> Work to complete
Recast every one of the entries below as a numbered list with one line per item, and leave out the blank lines.

> Records for the exercise
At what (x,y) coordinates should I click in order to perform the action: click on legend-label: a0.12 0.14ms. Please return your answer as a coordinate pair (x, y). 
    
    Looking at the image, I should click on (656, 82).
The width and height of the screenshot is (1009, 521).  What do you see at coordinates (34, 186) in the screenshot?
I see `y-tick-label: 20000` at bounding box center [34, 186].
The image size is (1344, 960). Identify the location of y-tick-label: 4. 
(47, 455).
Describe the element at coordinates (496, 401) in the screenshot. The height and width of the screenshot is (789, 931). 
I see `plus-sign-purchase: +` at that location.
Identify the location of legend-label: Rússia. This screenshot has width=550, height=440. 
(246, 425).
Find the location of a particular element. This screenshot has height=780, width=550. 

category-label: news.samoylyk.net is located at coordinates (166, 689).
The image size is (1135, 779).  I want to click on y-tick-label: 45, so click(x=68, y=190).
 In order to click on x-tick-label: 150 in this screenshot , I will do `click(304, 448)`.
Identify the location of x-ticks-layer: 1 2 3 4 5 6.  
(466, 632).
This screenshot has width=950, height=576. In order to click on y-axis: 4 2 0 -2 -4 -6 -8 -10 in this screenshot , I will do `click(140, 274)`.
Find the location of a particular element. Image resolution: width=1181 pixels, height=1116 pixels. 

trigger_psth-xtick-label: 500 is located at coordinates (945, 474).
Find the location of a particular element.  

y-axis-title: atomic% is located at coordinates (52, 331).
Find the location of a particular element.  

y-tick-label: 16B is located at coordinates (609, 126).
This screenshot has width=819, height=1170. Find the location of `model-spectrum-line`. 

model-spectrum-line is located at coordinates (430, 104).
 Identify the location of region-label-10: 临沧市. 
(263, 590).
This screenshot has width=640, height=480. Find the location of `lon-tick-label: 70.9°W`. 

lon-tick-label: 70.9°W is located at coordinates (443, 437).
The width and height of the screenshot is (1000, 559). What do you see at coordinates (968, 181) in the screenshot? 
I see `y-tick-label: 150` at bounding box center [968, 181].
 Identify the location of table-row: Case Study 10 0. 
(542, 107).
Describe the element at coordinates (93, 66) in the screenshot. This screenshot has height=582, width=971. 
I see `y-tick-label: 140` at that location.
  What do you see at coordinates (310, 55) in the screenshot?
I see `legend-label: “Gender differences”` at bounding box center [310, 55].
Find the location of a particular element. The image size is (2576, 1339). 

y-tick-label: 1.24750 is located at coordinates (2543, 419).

> Your response
1. At what (x,y) coordinates should I click in order to perform the action: click on legend-label: a0.12 0.14ms. Please return your answer as a coordinate pair (x, y). 
2.     Looking at the image, I should click on (656, 82).
3. The width and height of the screenshot is (1009, 521).  What do you see at coordinates (34, 186) in the screenshot?
4. I see `y-tick-label: 20000` at bounding box center [34, 186].
5. The image size is (1344, 960). Identify the location of y-tick-label: 4. 
6. (47, 455).
7. Describe the element at coordinates (496, 401) in the screenshot. The height and width of the screenshot is (789, 931). 
8. I see `plus-sign-purchase: +` at that location.
9. Identify the location of legend-label: Rússia. This screenshot has width=550, height=440. 
10. (246, 425).
11. Find the location of a particular element. This screenshot has height=780, width=550. 
12. category-label: news.samoylyk.net is located at coordinates (166, 689).
13. The image size is (1135, 779).  I want to click on y-tick-label: 45, so click(x=68, y=190).
14.  In order to click on x-tick-label: 150 in this screenshot , I will do `click(304, 448)`.
15. Identify the location of x-ticks-layer: 1 2 3 4 5 6.  
16. (466, 632).
17. This screenshot has width=950, height=576. In order to click on y-axis: 4 2 0 -2 -4 -6 -8 -10 in this screenshot , I will do `click(140, 274)`.
18. Find the location of a particular element. Image resolution: width=1181 pixels, height=1116 pixels. 
19. trigger_psth-xtick-label: 500 is located at coordinates (945, 474).
20. Find the location of a particular element.  
21. y-axis-title: atomic% is located at coordinates (52, 331).
22. Find the location of a particular element.  
23. y-tick-label: 16B is located at coordinates (609, 126).
24. This screenshot has width=819, height=1170. Find the location of `model-spectrum-line`. 
25. model-spectrum-line is located at coordinates (430, 104).
26.  Identify the location of region-label-10: 临沧市. 
27. (263, 590).
28. This screenshot has width=640, height=480. Find the location of `lon-tick-label: 70.9°W`. 
29. lon-tick-label: 70.9°W is located at coordinates (443, 437).
30. The width and height of the screenshot is (1000, 559). What do you see at coordinates (968, 181) in the screenshot? 
31. I see `y-tick-label: 150` at bounding box center [968, 181].
32.  Identify the location of table-row: Case Study 10 0. 
33. (542, 107).
34. Describe the element at coordinates (93, 66) in the screenshot. This screenshot has height=582, width=971. 
35. I see `y-tick-label: 140` at that location.
36.   What do you see at coordinates (310, 55) in the screenshot?
37. I see `legend-label: “Gender differences”` at bounding box center [310, 55].
38. Find the location of a particular element. The image size is (2576, 1339). 
39. y-tick-label: 1.24750 is located at coordinates (2543, 419).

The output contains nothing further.